* SET TASK *
Extract the listing from the line containing "Given: Open the" to the line containing "Looking at the", reproducing those lines without alteration. Omit the pictures from your answer.

* INFORMATION SHOWN *
::::::::::

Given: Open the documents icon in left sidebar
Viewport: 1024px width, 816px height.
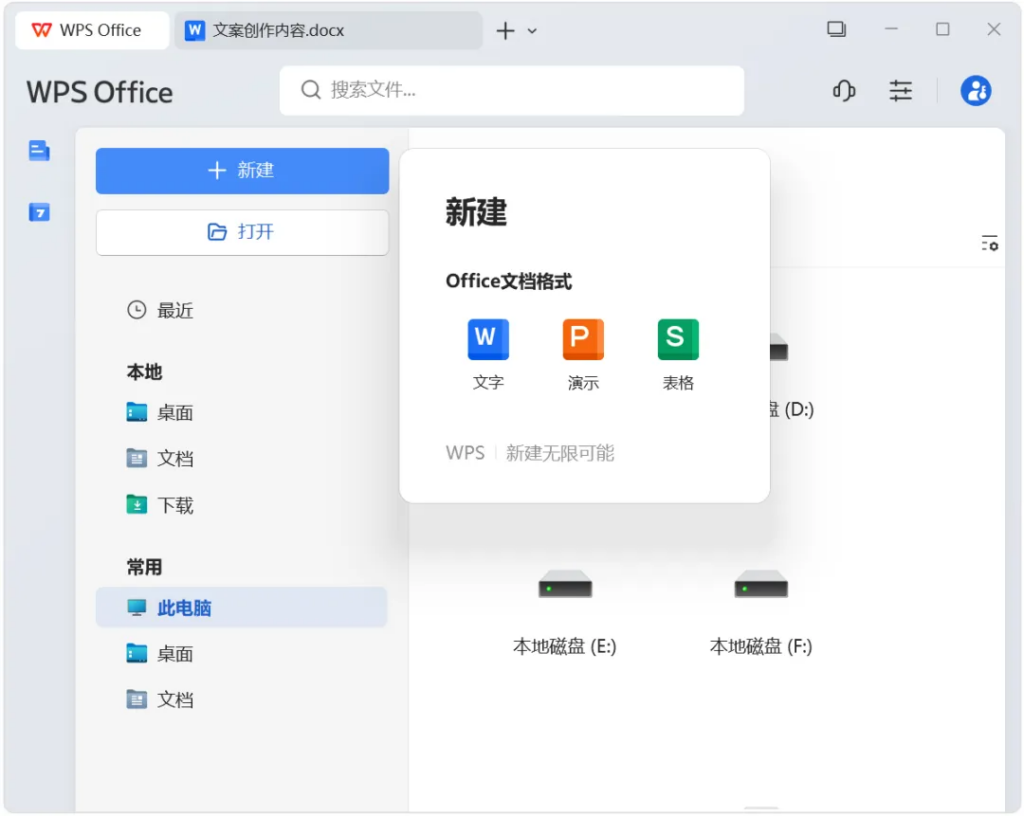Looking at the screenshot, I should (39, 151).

::::::::::

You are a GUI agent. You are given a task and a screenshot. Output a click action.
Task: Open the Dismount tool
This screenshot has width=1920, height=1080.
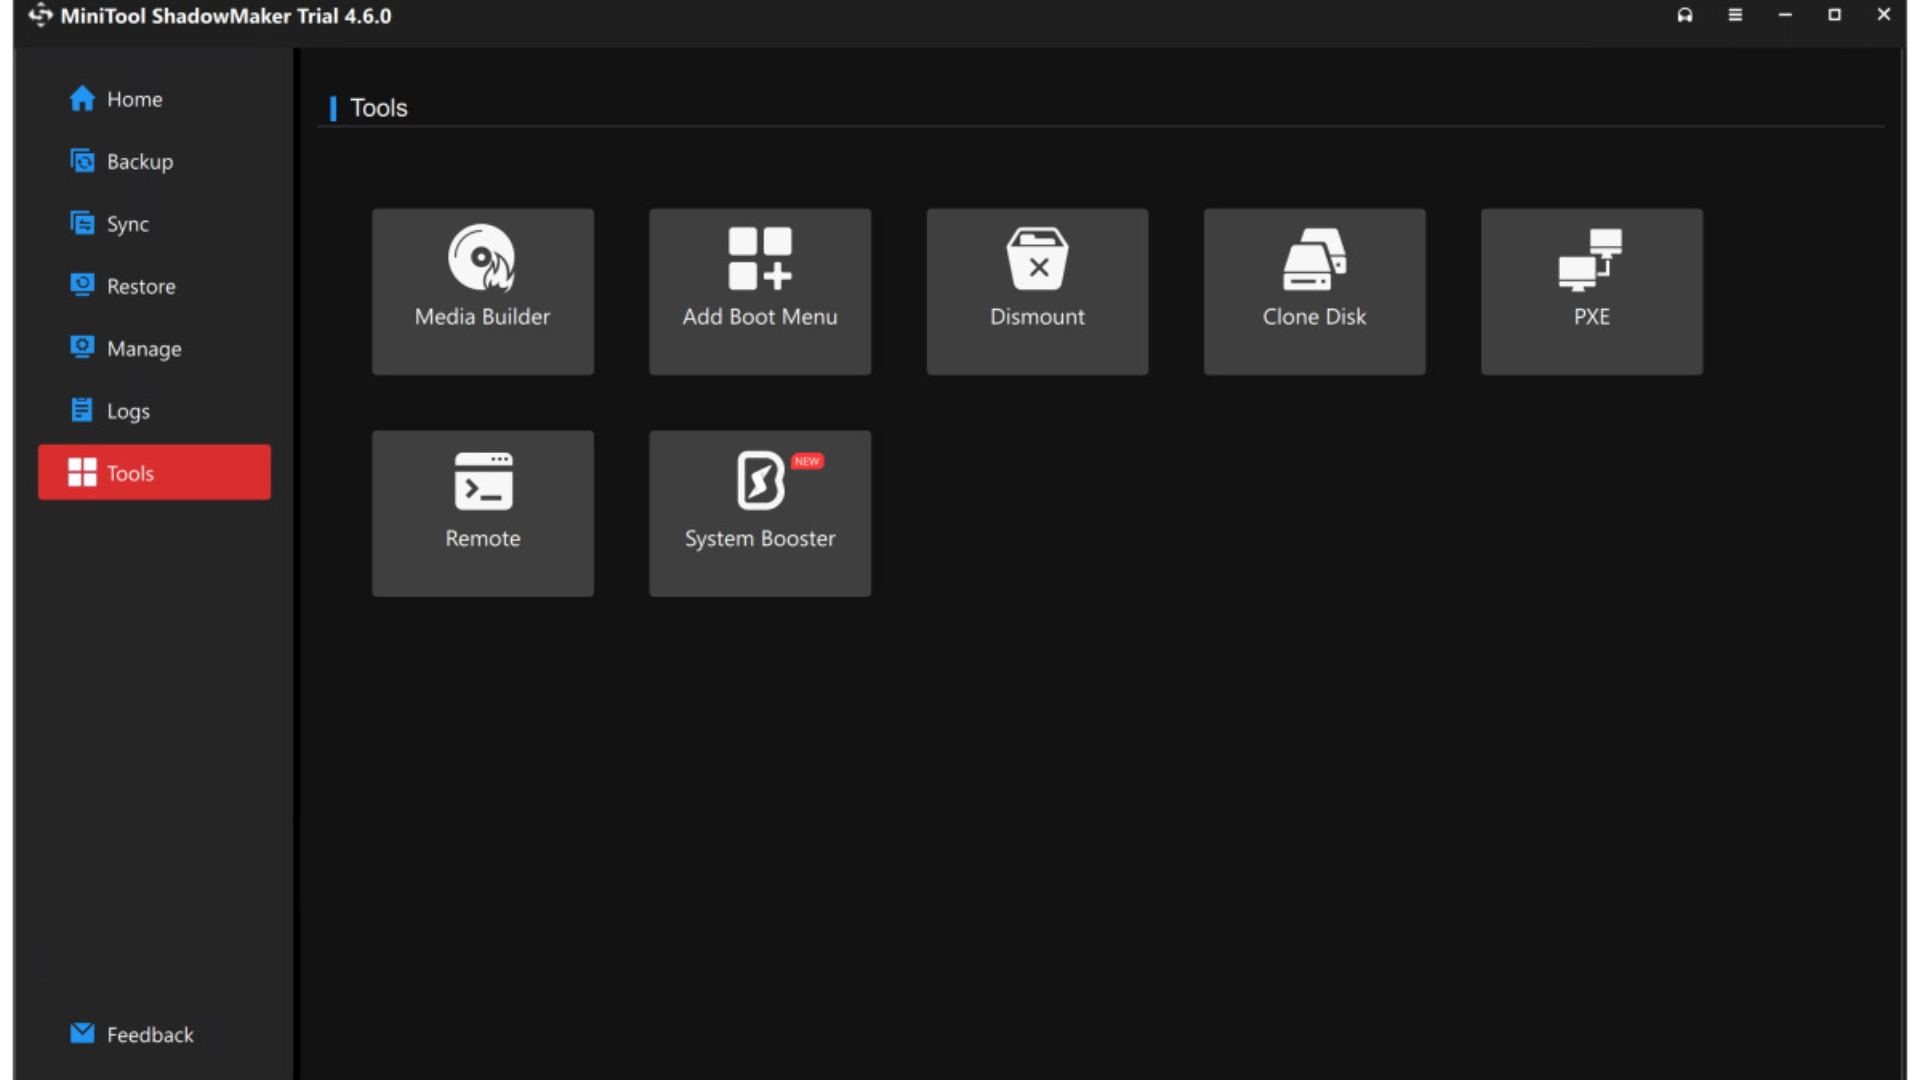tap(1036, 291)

::::::::::

* WRITTEN RESPONSE *
Given: Open the documents icon in left sidebar
Viewport: 1024px width, 816px height.
Looking at the screenshot, I should (39, 151).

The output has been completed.